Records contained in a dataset

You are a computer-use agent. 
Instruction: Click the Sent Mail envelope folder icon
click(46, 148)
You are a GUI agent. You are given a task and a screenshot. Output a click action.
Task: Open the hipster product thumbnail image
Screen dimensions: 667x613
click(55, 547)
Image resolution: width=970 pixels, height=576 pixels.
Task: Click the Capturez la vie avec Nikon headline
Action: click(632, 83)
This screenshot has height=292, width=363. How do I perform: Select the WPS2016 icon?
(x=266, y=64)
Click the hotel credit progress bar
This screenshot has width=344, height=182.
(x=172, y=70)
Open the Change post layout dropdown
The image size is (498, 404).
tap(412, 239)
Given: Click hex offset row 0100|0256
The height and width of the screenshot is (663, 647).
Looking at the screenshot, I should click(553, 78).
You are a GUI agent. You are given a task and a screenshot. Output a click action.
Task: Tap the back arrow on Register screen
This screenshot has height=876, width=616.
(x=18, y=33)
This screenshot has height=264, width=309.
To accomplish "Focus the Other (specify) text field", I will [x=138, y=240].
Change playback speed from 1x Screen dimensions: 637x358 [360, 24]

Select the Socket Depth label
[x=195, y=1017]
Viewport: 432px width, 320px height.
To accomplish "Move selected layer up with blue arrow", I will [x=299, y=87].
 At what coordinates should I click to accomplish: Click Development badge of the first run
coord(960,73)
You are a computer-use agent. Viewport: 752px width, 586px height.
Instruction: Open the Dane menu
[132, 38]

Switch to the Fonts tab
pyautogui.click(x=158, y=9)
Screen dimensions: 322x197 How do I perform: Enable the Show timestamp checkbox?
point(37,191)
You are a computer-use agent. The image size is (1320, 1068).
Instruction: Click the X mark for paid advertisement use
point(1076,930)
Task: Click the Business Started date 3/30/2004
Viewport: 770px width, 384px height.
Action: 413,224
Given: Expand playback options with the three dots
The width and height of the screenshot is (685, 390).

# [Assignment]
Could you copy each line above word for word?

# [Expected answer]
You are a computer-use agent. 
Instruction: Click the Sent Mail envelope folder icon
click(46, 148)
You are a GUI agent. You are given a task and a screenshot. Output a click action.
Task: Open the hipster product thumbnail image
Screen dimensions: 667x613
click(55, 547)
Image resolution: width=970 pixels, height=576 pixels.
Task: Click the Capturez la vie avec Nikon headline
Action: click(632, 83)
This screenshot has height=292, width=363. How do I perform: Select the WPS2016 icon?
(x=266, y=64)
Click the hotel credit progress bar
This screenshot has width=344, height=182.
(x=172, y=70)
Open the Change post layout dropdown
The image size is (498, 404).
tap(412, 239)
Given: Click hex offset row 0100|0256
The height and width of the screenshot is (663, 647).
Looking at the screenshot, I should click(553, 78).
You are a GUI agent. You are given a task and a screenshot. Output a click action.
Task: Tap the back arrow on Register screen
This screenshot has height=876, width=616.
(x=18, y=33)
This screenshot has height=264, width=309.
To accomplish "Focus the Other (specify) text field", I will [x=138, y=240].
Change playback speed from 1x Screen dimensions: 637x358 [360, 24]

Select the Socket Depth label
[x=195, y=1017]
Viewport: 432px width, 320px height.
To accomplish "Move selected layer up with blue arrow", I will [x=299, y=87].
 At what coordinates should I click to accomplish: Click Development badge of the first run
coord(960,73)
You are a computer-use agent. Viewport: 752px width, 586px height.
Instruction: Open the Dane menu
[132, 38]

Switch to the Fonts tab
pyautogui.click(x=158, y=9)
Screen dimensions: 322x197 How do I perform: Enable the Show timestamp checkbox?
point(37,191)
You are a computer-use agent. The image size is (1320, 1068).
Instruction: Click the X mark for paid advertisement use
point(1076,930)
Task: Click the Business Started date 3/30/2004
Viewport: 770px width, 384px height.
Action: 413,224
Given: Expand playback options with the three dots
The width and height of the screenshot is (685, 390).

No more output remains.